LibSVM - Probability Estimation - Meaning of the Parameters

mbuko
mbuko New Altair Community Member
edited November 2024 in Community Q&A
Hi,

LibSVM provides within RapidMiner the output of the probability based on Platt scaling (https://rapid-i.com/wiki/index.php?title=Support_Vector_Machine_(LibSVM)). I don't understand the meaning of the documented parameters and the resulting confidence values:

1) Does "calculate confidences" = TRUE indicate, that the confidence values are the probability estimations?
2) What is the definition of the confidence value, if "calculate confidences" = FALSE?
3) In a multiclass case how does "confidence for multiclass" = TRUE and how does "confidence for multiclass" = FALSE behave (also in the combination with "calculate confidences" = TRUE or FALSE)?

In order to use RapidMiner and the output, I need a clear understanding of the parameters, confidence values and dependencies to the RapidMiner operators.

I would be pleased, if you would help me with these issues!

Best regards,
Mark
Tagged:

Answers

  • MartinLiebig
    MartinLiebig
    Altair Employee
    Hi,

    if you classify using a SVM you can either just calculate the sgn of the scalar product, and thus get the prediction or do the full scalar product and get also the margin (?). This value can be interpreted as a confidence, this is not necessary a probabilty for the class.

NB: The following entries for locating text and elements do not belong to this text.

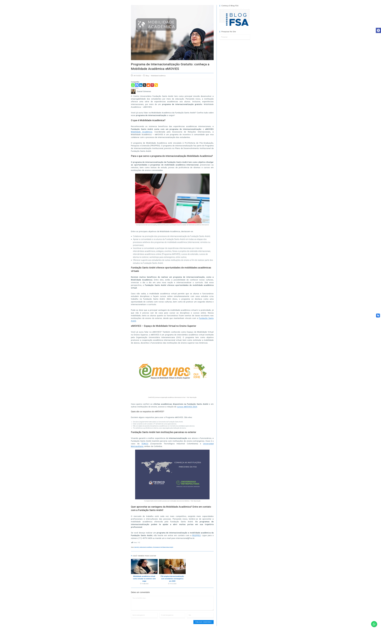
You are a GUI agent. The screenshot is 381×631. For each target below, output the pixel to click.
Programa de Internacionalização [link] (163, 547)
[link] (378, 30)
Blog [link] (147, 76)
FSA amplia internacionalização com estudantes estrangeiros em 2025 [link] (172, 578)
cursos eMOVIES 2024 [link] (187, 407)
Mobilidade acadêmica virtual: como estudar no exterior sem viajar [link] (144, 578)
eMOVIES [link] (136, 547)
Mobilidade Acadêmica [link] (158, 76)
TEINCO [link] (144, 444)
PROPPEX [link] (196, 535)
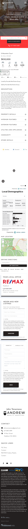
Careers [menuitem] (3, 455)
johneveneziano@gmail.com (12, 428)
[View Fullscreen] (3, 245)
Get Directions (14, 265)
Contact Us (5, 292)
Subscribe (11, 333)
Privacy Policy (18, 328)
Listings (5, 269)
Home (1, 269)
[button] (25, 38)
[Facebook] (3, 463)
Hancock (12, 269)
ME (8, 269)
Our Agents (11, 292)
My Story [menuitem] (4, 447)
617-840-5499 (15, 46)
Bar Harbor (17, 269)
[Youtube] (7, 463)
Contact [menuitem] (3, 450)
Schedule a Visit (19, 345)
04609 (22, 269)
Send (11, 385)
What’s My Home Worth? (14, 41)
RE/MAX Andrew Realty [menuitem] (8, 453)
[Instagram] (10, 463)
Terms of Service (14, 390)
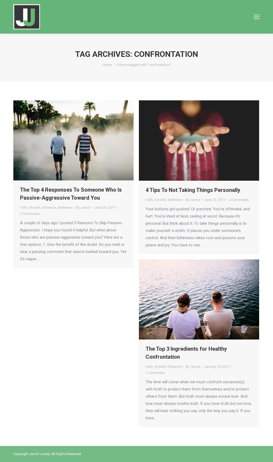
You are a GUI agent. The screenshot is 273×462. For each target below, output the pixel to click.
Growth (34, 208)
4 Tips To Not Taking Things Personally (193, 190)
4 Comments (239, 200)
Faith (23, 208)
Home (107, 65)
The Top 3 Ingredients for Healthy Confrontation (186, 353)
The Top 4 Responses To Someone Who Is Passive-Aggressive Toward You (71, 194)
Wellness (65, 208)
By (83, 208)
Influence (49, 208)
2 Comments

    for 3) i think there is a 1 vs all in the background and then the confidences are "simply" normalized? Not sure exactly though.

    ~Martin
  • mbuko
    mbuko New Altair Community Member
    @Martin thank you for your reply!

    The documentation of RapidMiner says that LibSVM provides the probability estimation based on Platt scaling, but which parameter enables it? It is neither clearly descriped nor defined, it is really inadequate for scientifc work.



  • Marco_Boeck
    Marco_Boeck New Altair Community Member
    Hi,

    on an unrelated note: how did you find that hugely outdated link?
    I suggest you using docs.rapidminer.com in the future.

    Cheers,
    Marco
  • MartinLiebig
    MartinLiebig
    Altair Employee
    Hi,

    i think it is activated by default.

    Have a look at LivSVMModel.java line 252, this calculates it. I am still not sure, what the if cause

    if (model.probA != null && model.probB != null) {
    (line 220)
    means, which is causes the activation.

    ~Martin
  • mbuko
    mbuko New Altair Community Member
    @Martin Thanks!

    I think I have to look into the implemention: LibSVMModel.java and libsvm/Svm.java seem to contain all relevant information. With the first brief look I have found some interesting parts:

    Svm.java:

    - svm_train
    - svm_svr_probability
    - svm_cross_validation
    - svm_predict_probability
    - sigmoid_predict
    - multiclass_probability // Method 2 from the multiclass_prob paper by Wu, Lin, and Weng
    - svm_predict
    - svm_predict_values
    - svm_binary_svc_probability
    - sigmoid_train (Platt's binary SVM Probablistic Output: an improvement from Lin et al.

    LibSVMModel.java:

    - performPrediction
    - if model.param.svm_type == LibSVMLearner.SVM_TYPE_ONE_CLASS
    - double maxConfidence = Double.NEGATIVE_INFINITY; double minConfidence = Double.POSITIVE_INFINITY;
    - Svm.svm_predict_values
    - else performing regular classification or regression
    - if (model.probA != null && model.probB != null) {
    - Svm.svm_predict_values
    - Svm.sigmoid_predict
    - Svm.multiclass_probability(nr_class, pairwise_prob, classProbs);

    for (k = 0; k < nr_class; k++) {
    example.setValue(confidenceAttributes, classProbs);
    }
    - else
    - predictedClass = Svm.svm_predict
    - Svm.svm_predict_value
    - prediction = functionValues[0];
    - example.setValue(confidenceAttributes[0], 1.0d / (1.0d + java.lang.Math.exp(-prediction)));

    I have to analyze it more in detail. I would be very pleased about any support.